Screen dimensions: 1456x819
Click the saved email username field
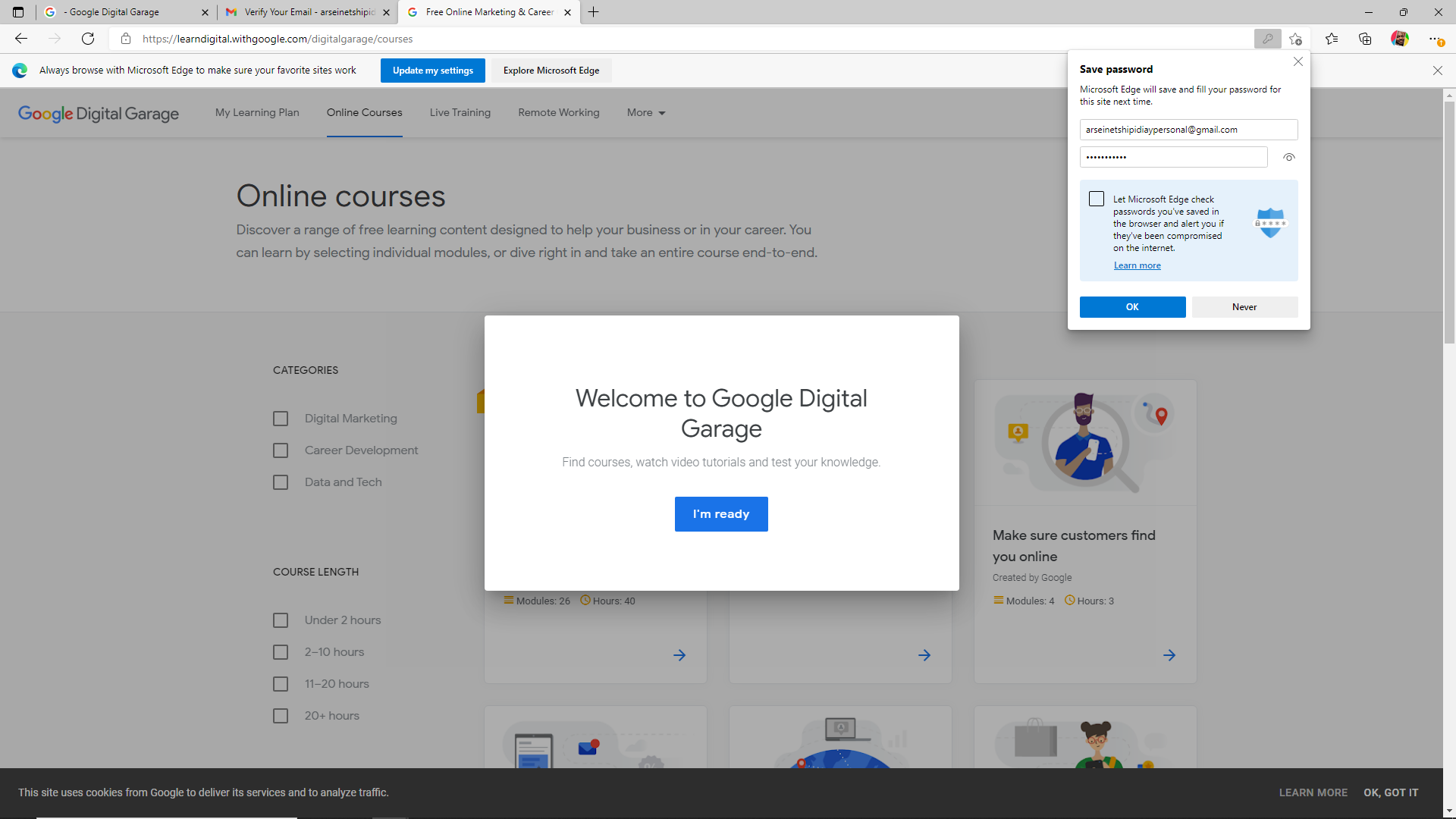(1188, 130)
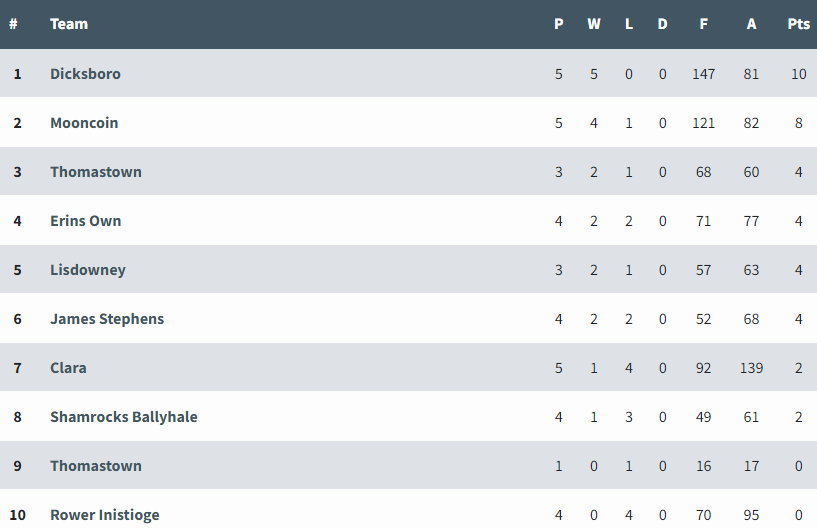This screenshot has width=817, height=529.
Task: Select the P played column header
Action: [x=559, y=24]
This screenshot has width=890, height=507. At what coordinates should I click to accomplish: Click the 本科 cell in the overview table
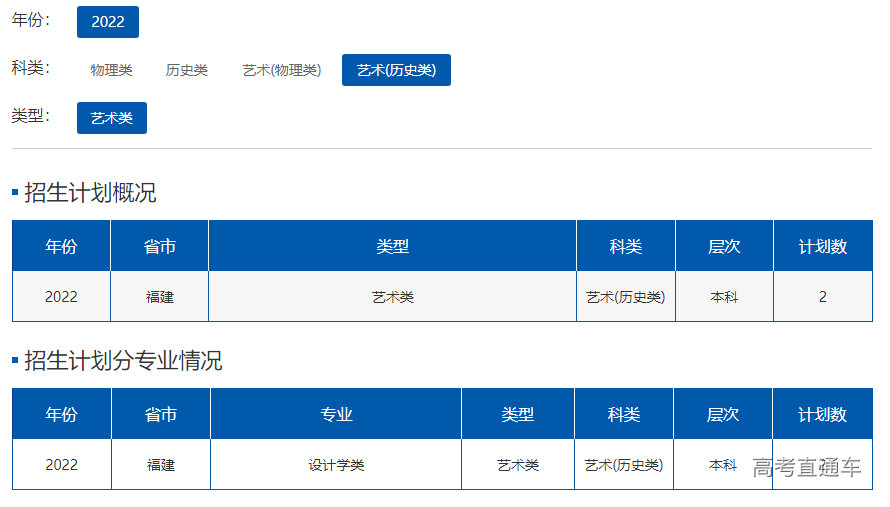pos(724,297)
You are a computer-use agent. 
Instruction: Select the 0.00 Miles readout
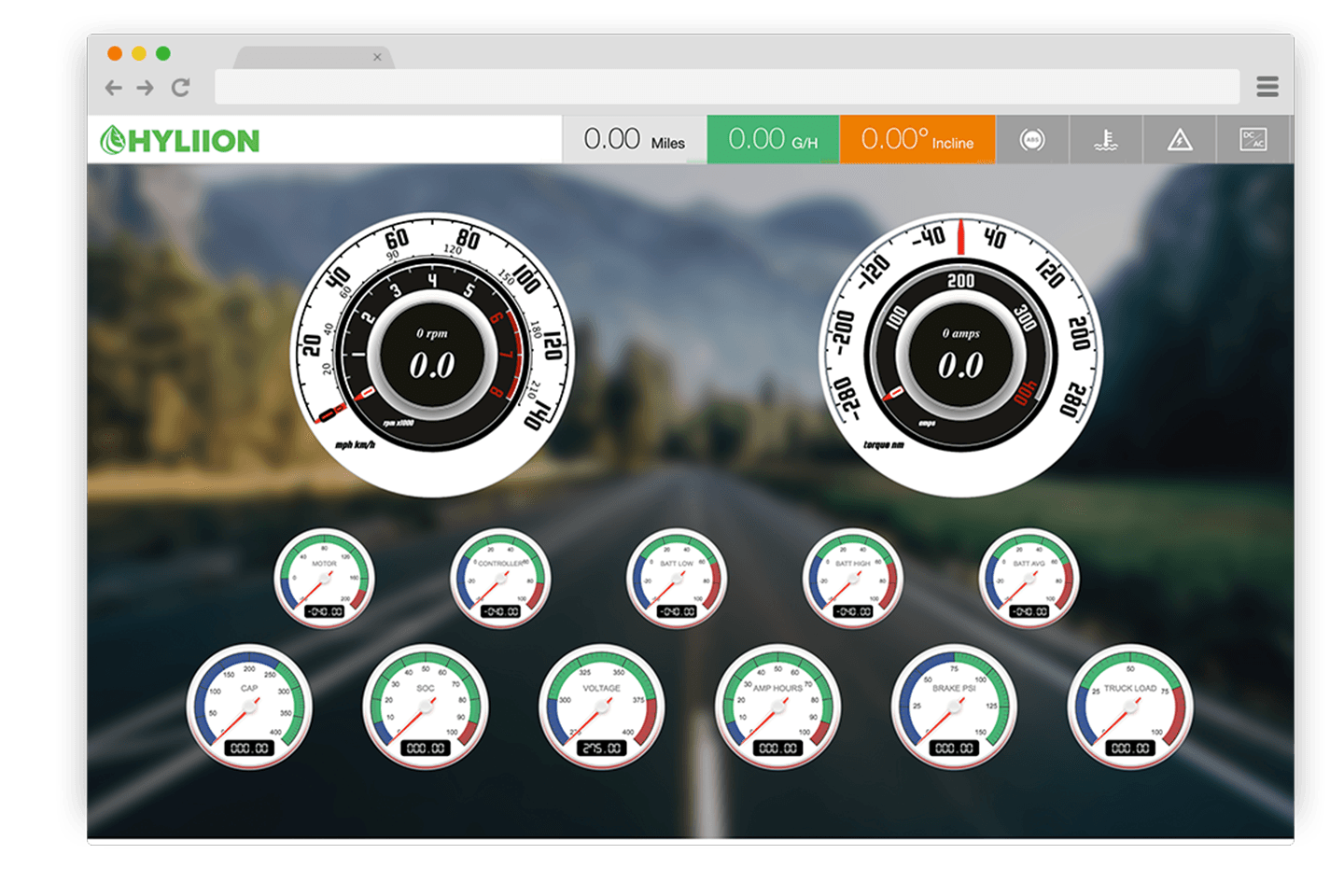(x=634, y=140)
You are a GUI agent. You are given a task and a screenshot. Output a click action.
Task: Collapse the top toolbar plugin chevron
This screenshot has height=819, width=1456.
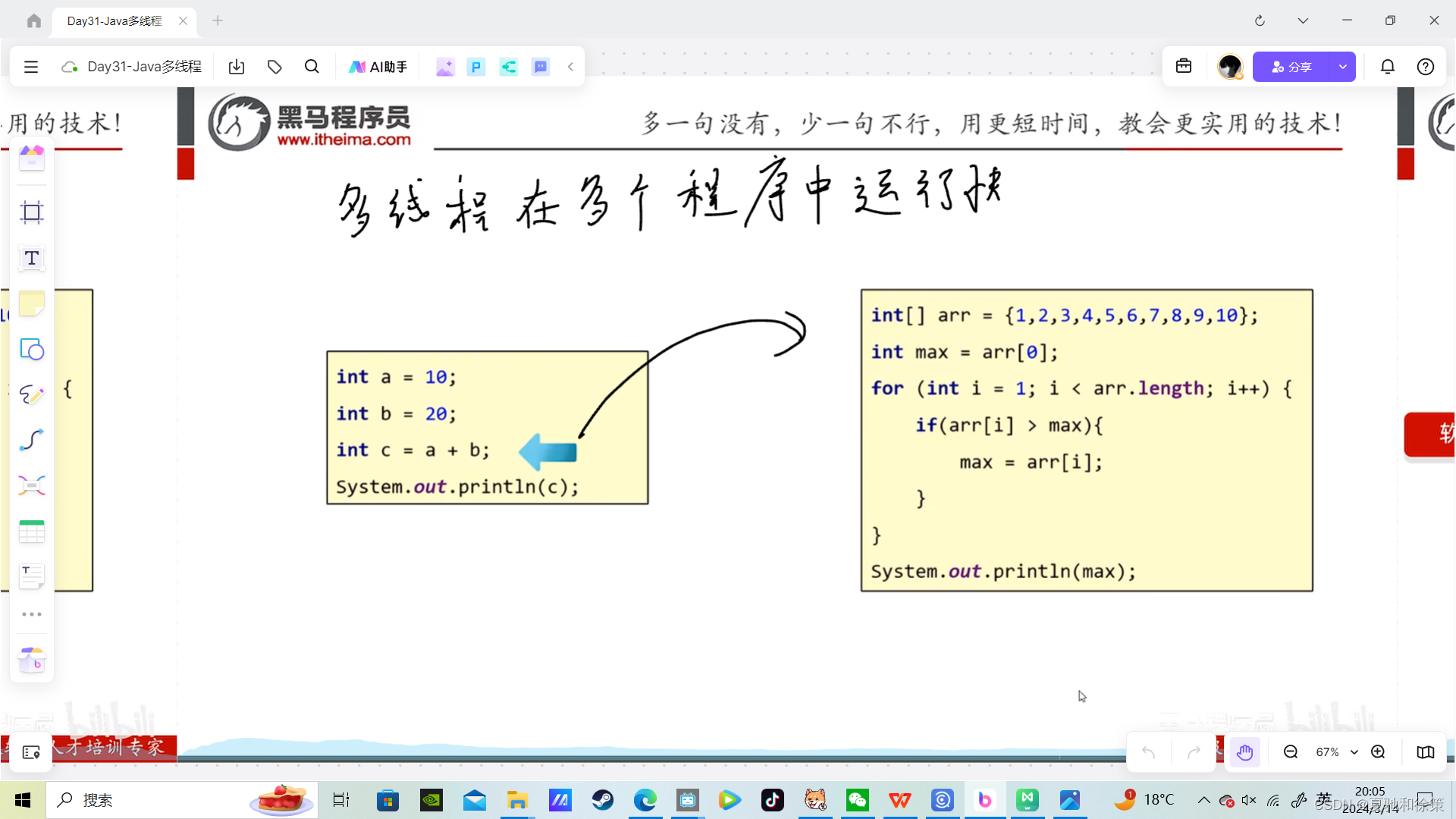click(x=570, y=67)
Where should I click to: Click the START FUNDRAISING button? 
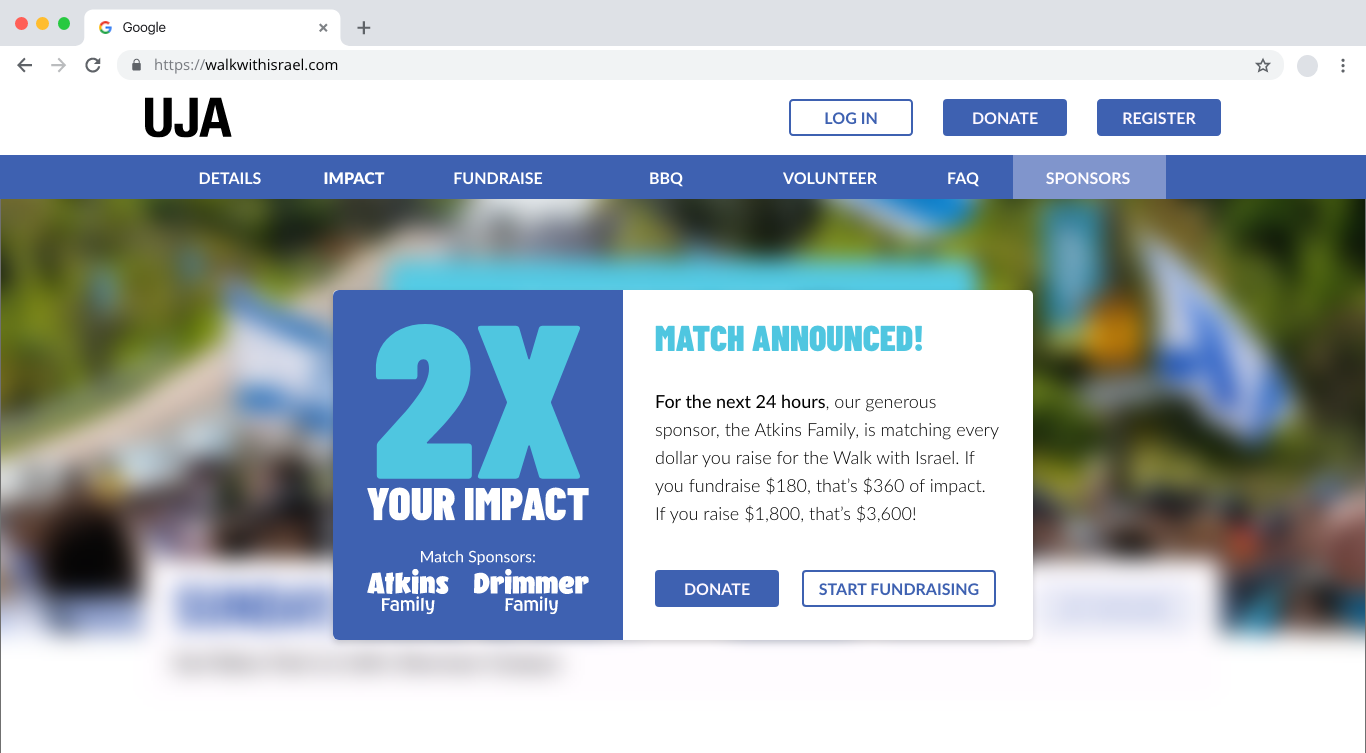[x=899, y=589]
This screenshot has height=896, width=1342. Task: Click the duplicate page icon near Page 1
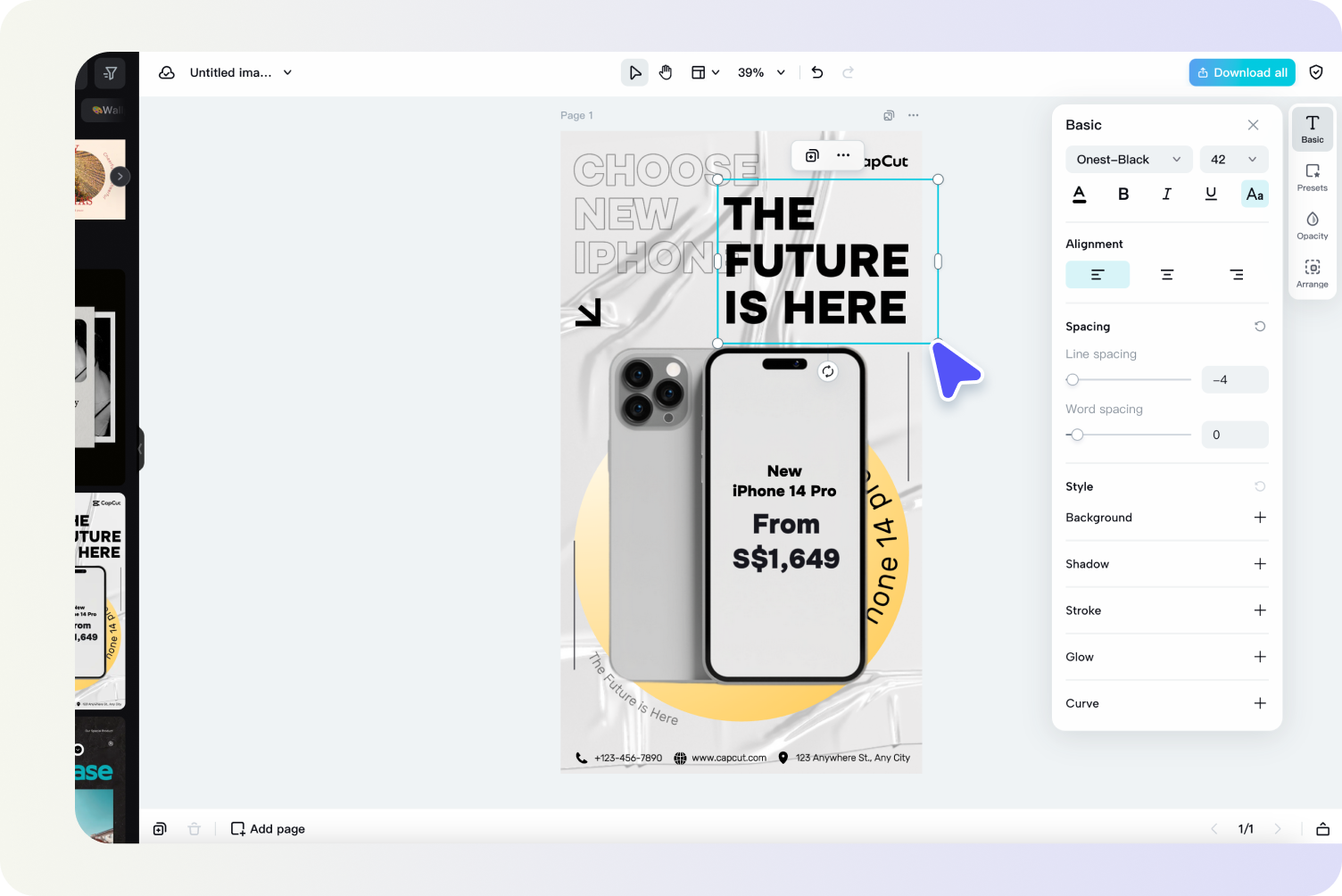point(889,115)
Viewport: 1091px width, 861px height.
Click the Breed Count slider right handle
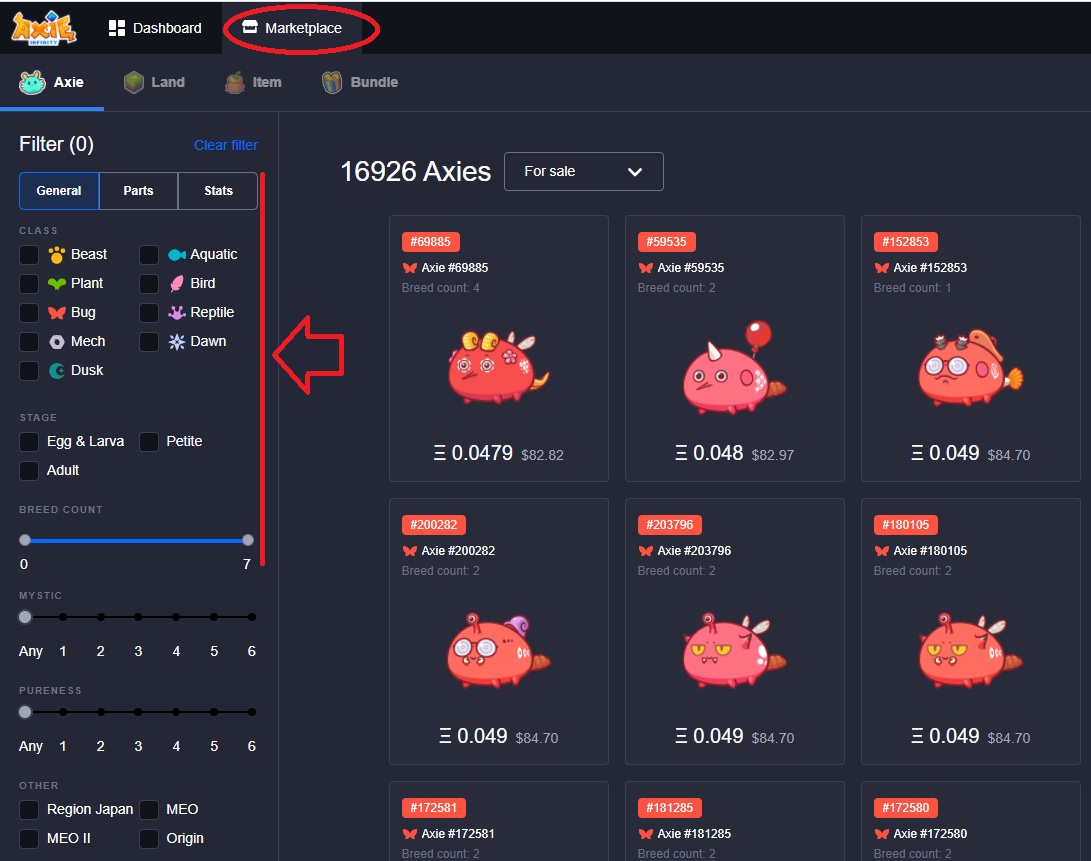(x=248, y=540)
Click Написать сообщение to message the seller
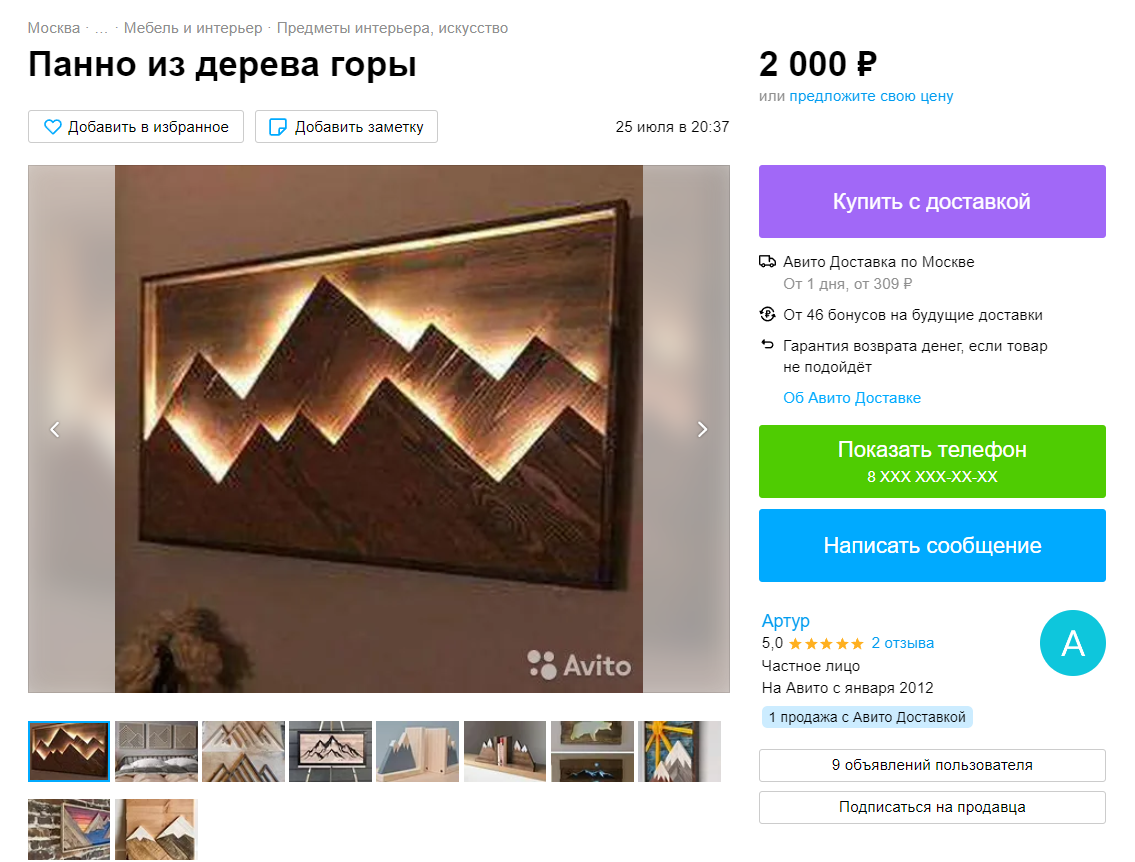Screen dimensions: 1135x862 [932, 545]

[WHAT THE TASK REQUIRES]
Format the lines of the records from the line containing "This screenshot has width=890, height=507." through the line containing "[x=899, y=589]", inclusive, as a JSON list of strings with one string per line and blank lines omitted. Leave the pictures out of the answer.

[SOLUTION TO THIS PROBLEM]
[
  "This screenshot has width=890, height=507. At what coordinates should I click to accomplish: Click the 本科 cell in the overview table",
  "pos(724,297)",
  "You are a computer-use agent. ",
  "Instruction: Select the 0.00 Miles readout",
  "(x=634, y=140)",
  "You are a GUI agent. You are given a task and a screenshot. Output a click action.",
  "Task: Collapse the top toolbar plugin chevron",
  "This screenshot has height=819, width=1456.",
  "click(x=570, y=67)",
  "Where should I click to: Click the START FUNDRAISING button? ",
  "[x=899, y=589]"
]